### Document extract
..............................

Engineering · RAG · June 12, 2026 · 9 min read
Production RAG: the architecture, the evals, and the gotchas
A field guide to shipping retrieval-augmented generation that's accurate, grounded and safe — with the architecture, an eval harness, and the traps that bite teams in production.
Most RAG demos look magical and most RAG deployments disappoint. The gap is rarely the model — it's retrieval quality, evaluation, and the unglamorous plumbing around them. Here's the architecture we ship, and the mistakes we've learned to avoid.
The pipeline at a glance
Naive LLM vs grounded RAG
| Naive LLM | Grounded RAG | |
|---|---|---|
| Source of truth | Model weights (the open web) | Your documents |
| Hallucination risk | High | Low (constrained to context) |
| Citations | None | Every claim |
| Data control | Leaves your perimeter | Stays private |
| Freshness | Frozen at training | Live (re-index any time) |
Retrieval, in code
# embed the query, fetch top-k, then constrain the prompt to that context
hits = vector_store.search(embed(query), top_k=6, filter={"tenant": tenant_id})
context = "\n\n".join(f"[{i+1}] {h.text}" for i, h in enumerate(hits))
answer = llm.complete(
system="Answer ONLY from the context. Cite sources as [n]. If unsure, say so.",
user=f"Context:\n{context}\n\nQuestion: {query}",
)
Measure it, or it'll regress
Ship an eval harness before you widen access, and keep it running in production:
| Metric | What it catches | Target |
|---|---|---|
| Groundedness | Claims not supported by context | > 95% |
| Answer accuracy | Wrong-but-confident answers | > 90% |
| Refusal rate | Answering when it shouldn't | Calibrated |
Citations aren't decoration — they're the audit trail that makes GenAI trustworthy at work.

..............................

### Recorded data
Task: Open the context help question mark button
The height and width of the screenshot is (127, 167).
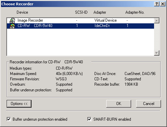Action: click(x=157, y=4)
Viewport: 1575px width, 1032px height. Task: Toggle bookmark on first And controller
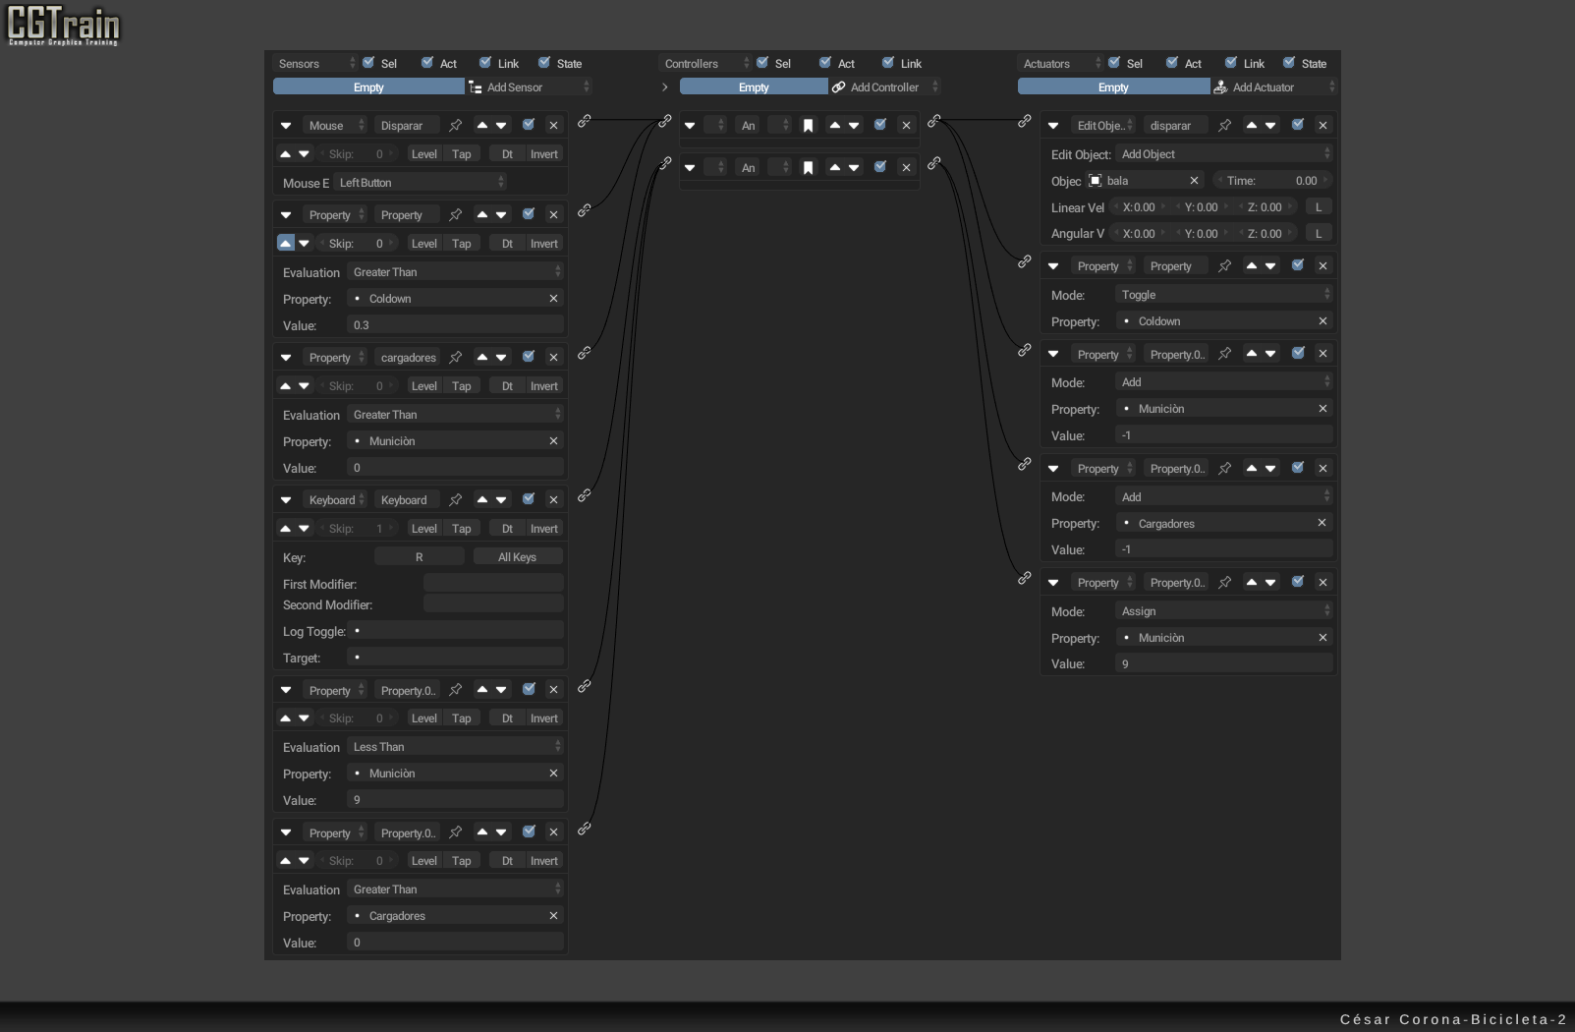pyautogui.click(x=808, y=126)
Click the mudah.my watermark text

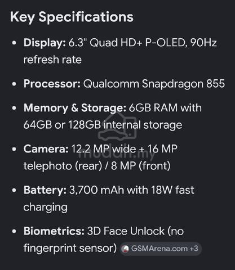point(117,155)
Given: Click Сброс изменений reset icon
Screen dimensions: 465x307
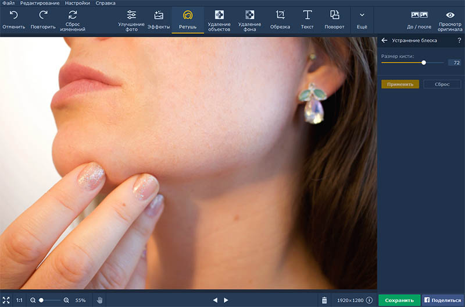Looking at the screenshot, I should point(73,16).
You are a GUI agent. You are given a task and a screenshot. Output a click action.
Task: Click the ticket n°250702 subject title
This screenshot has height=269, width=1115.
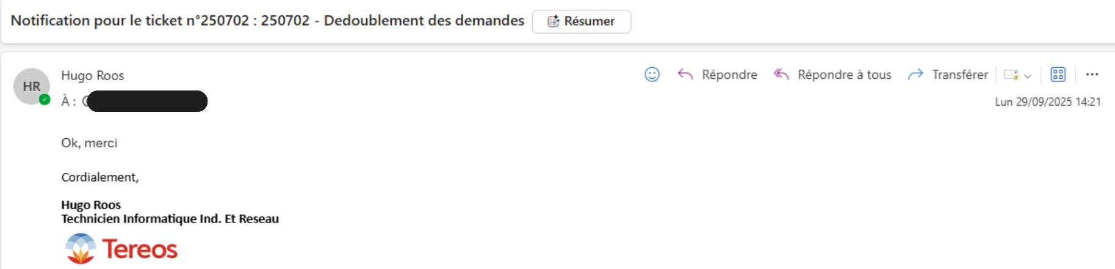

..............................

### Directions for this task
Name every criterion the production RAG article uses to compare a naive LLM with grounded RAG.

### Solution for this task
Source of truth, Hallucination risk, Citations, Data control, Freshness